Arya atou o pombo ao cinto e começou a descer a rua. Um
homem passou por ela, empurrando um carregamento de
tortas em um carrinho de duas rodas; os cheiros eram de
mirtilos, limões e damascos. Seu estômago soltou um trovejar
oco.
- Dá-me uma? - ouviu-se dizer. - De limão ou... ou qualquer
uma.
O homem do carrinho de mão olhou-a dos pés à cabeça.
Deixou claro que não gostou do que viu.
- Três cobres.
Arya bateu com a espada de madeira contra o lado da bota.
- Troco-a por um pombo gordo - disse.
- Que os Outros levem o seu pombo - disse o homem do
carrinho de mão.
As tortas ainda vinham quentes do forno. Os cheiros enchiam-
lhe a boca de água, mas ela não tinha três cobres... ou um que
fosse. Olhou para o homem do carrinho de mão, lembrando --se
do que lhe dissera Syrio sobre ver. Era um homem baixo, com
uma pequena barriga redonda, e quando se movia parecia
favorecer um pouco a perna esquerda. Estava precisamente
pensando que, se agarrasse uma torta e fugisse, ele nunca
conseguiria apanhá-la, quando o homem disse:
- Tenha tento nessas suas mãozinhas nojentas. Os homens de
manto dourado sabem bem como lidar com ratazanazinhas
gatunas de sarjeta, ah, sabem.
Arya olhou de relance para trás. Dois dos membros da Patrulha
da Cidade estavam parados na esquina de uma viela. Os
mantos chegavam quase ao chão, com a pesada lã tingida de
um tom rico de dourado; as botas, luvas e cotas de malha eram
negras. Um trazia uma espada longa na cintura, o outro, uma
clava de ferro, Com um último relance ávido para as tortas,
Arya afastou-se do carrinho e apressou-se em ir embora. Os
homens de manto dourado não estavam prestando nenhuma
atenção especial nela, mas vê-los deu-lhe nós no estômago.

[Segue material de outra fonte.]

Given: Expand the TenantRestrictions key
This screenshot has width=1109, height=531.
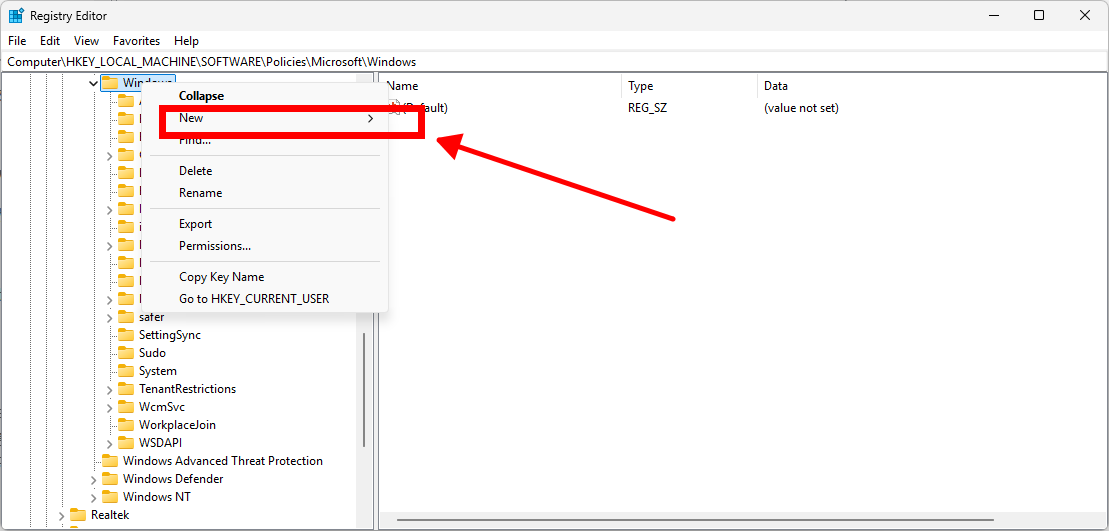Looking at the screenshot, I should pyautogui.click(x=109, y=389).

Arya andara para tão longe do castelo como pudera, mas
mesmo a distância conseguia ver as cabeças que apo dreciam no
topo das grandes muralhas vermelhas. Bandos de corvos
brigavam ruidosamente por cima de cada uma delas, densos
como moscas. Dizia-se na Baixada das Pulgas que os homens de
manto dourado se tinham aliado aos Lannister, que seu
comandante fora feito senhor, com terras no Tridente e lugar
no conselho do rei.
Arya também ouvira outras coisas, coisas assustadoras, que não
faziam sentido para ela. Havia quem dissesse que o pai
assassinara o Rei Robert e que fora morto por Lorde Renly.
Outros insistiam que fora Renly que matara o rei numa briga
de bêbados entre irmãos. Por que outro motivo teria fugido
durante a noite como um ladrão comum? Uma história dizia
que o rei fora morto por um javali enquanto caçava, outra
afirmava que morrera enquanto comia javali, empanturrando-
se tanto que explodira à mesa. Não, o rei morrera à mesa,
diziam outros, mas só porque Varys, a Aranha, o envenenara.
Não, tinha sido a rainha quem o envenenara. Não, morrera de
varíola. Não, sufocara com uma espinha de peixe.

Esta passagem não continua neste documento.